Abstract IA14: Targeting Ras

Abstract

Abstract We are exploring multiple ways of targeting Ras proteins and Ras-driven cancers. We have identified compounds that covalently bind to cysteine-185 on K-Ras 4B, and to the G-domain of K-Ras 4A and 4B. We are also screening for compounds that bind directly to K-Ras using a new technique referred to as Second Harmonic Generation and are developing compounds that promote phosphorylation of K-Ras4B on serine-181. In addition, we are attempting to solve novel structures of oncogenic Ras proteins on their own, or complexed with effectors, regulators and chaperones, in an attempt to identify new targeting opportunities. For example, we have solved the structure of fully processed K-Ras 4B bound to PDE-delta. This co-structure suggests several new approaches to targeting K-Ras processing. In addition to targeting K-Ras directly, we are validating downstream dependencies that are specific for K-Ras cancers, including the cytokine LIF, which is expressed at high levels in K-Ras transformed cells and plays a major role in stem-like properties of K-Ras cancers.

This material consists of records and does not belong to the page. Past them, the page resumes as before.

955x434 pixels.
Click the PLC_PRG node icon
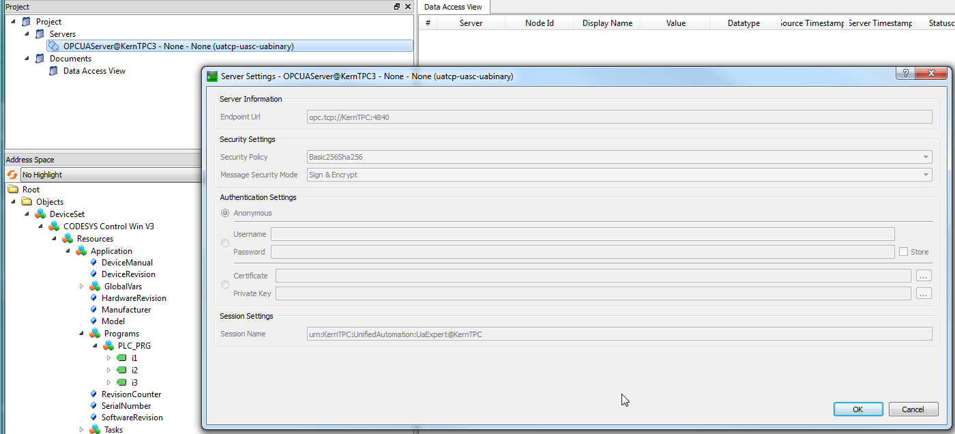pos(108,346)
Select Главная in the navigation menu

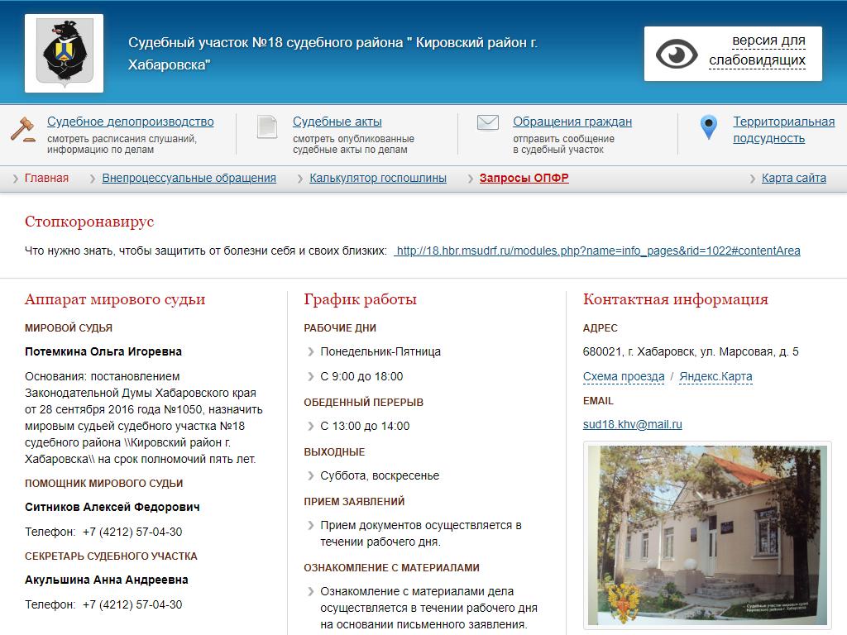pos(46,178)
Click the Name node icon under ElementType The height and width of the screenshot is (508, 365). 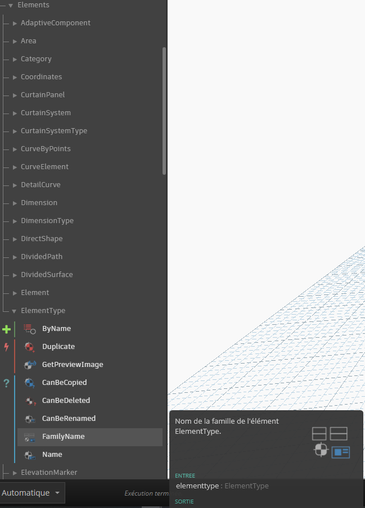tap(30, 455)
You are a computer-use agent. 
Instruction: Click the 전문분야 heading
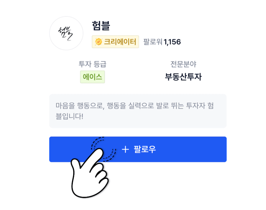pos(183,64)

Suppressing LIF expression using shRNA, CRISPR or monoclonal antibodies has profound effects on K-Ras tumor initiation and maintenance, and suggests new therapeutic opportunities. We are also analyzing signaling pathways that differ between Ras mutants and between Ras isoforms. These results, and their opportunities for intervention, will be discussed. Citation Format: Frank McCormick. Targeting Ras. [abstract]. In: Proceedings of the AACR Precision Medicine Series: Targeting the Vulnerabilities of Cancer; May 16-19, 2016; Miami, FL. Philadelphia (PA): AACR; Clin Cancer Res 2017;23(1_Suppl):Abstract nr IA14.